Traffic management includes the following functionalities:

• Dynamic service discovery
• Load balancing
• TLS termination
• HTTP/2 and gRPC proxying
• Circuit breakers
• Health checks
• Staged rollouts based on percentage traffic split
• Fault injection
• Rich metrics

⏩ Observability

Istio supports link tracing middleware like Jaeger, Zipkin, and Skywalking, and it supports Prometheus for collecting metrics data. The logging functions are not particularly notable, simply recording HTTP addresses of requests, among others. Istio's observability helps us understand application performance and behavior, making fault detection, performance analysis, and capacity planning much simpler.

⏩ Security Capabilities

The main feature is to enable encrypted communication between services in a zero-trust network. Istio enhances security by automatically providing mutual TLS encryption for service communications. Additionally, Istio offers robust identity, authorization, and auditing capabilities.

Principle of Istio

The principle of Istio's operation involves intercepting events from Kubernetes deployed Pods and injecting a container named Envoy into those Pods. This container intercepts traffic aimed at business applications. Since all traffic is "hijacked" by Envoy, Istio can analyze traffic such as collecting request information and perform a series of traffic management operations. Additionally, it can validate authorization information.
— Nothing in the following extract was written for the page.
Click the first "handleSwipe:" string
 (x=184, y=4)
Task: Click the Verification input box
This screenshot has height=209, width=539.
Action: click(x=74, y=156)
Once Envoy intercepts traffic and executes a series of operations, if the request is successful, it forwards the traffic to the business application's Pods.

Of course, because Envoy needs to intercept and forward traffic to the business application, this introduces an additional forwarding layer, which could result in slightly increased system response times; however, the added response time is almost negligible.

Each Pod has an Envoy responsible for intercepting, processing, and forwarding all network traffic in and out of the Pod, a method known as Sidecar.

Here are some of the main functions of the Istio Sidecar:

• Traffic Management: The Envoy proxy can implement traffic forwarding, splitting, and mirroring based on routing rules (such as VirtualService and DestinationRule) configured in Istio.

• Secure Communication: The Envoy proxy is responsible for establishing secure mutual TLS connections between services, ensuring the security of inter-service communication.

• Telemetry Data Collection: The Envoy proxy can collect detailed telemetry data regarding network traffic (such as latency, success rates, etc.) and report this data to Istio's telemetry components for monitoring and analysis.

• Policy Enforcement: The Envoy proxy can execute rate limiting, access control, and other policies according to the rules configured in Istio (like RateLimit and AuthorizationPolicy).

As Pods expose ports through Envoy, all ingress and egress traffic must undergo Envoy's scrutiny. This makes it easy to determine the source of requests. If the requester is not a service in Istio, then Envoy will refuse access.

In Istio, the Envoy is referred to as the data plane, while the component responsible for managing the cluster is called istiod, which acts as the control plane.

Note that istiod is a component responsible for managing the cluster in Istio.

That's all for the introduction to Istio. In the upcoming chapters, we will delve deeper into Istio's functionality and principles through practical usage.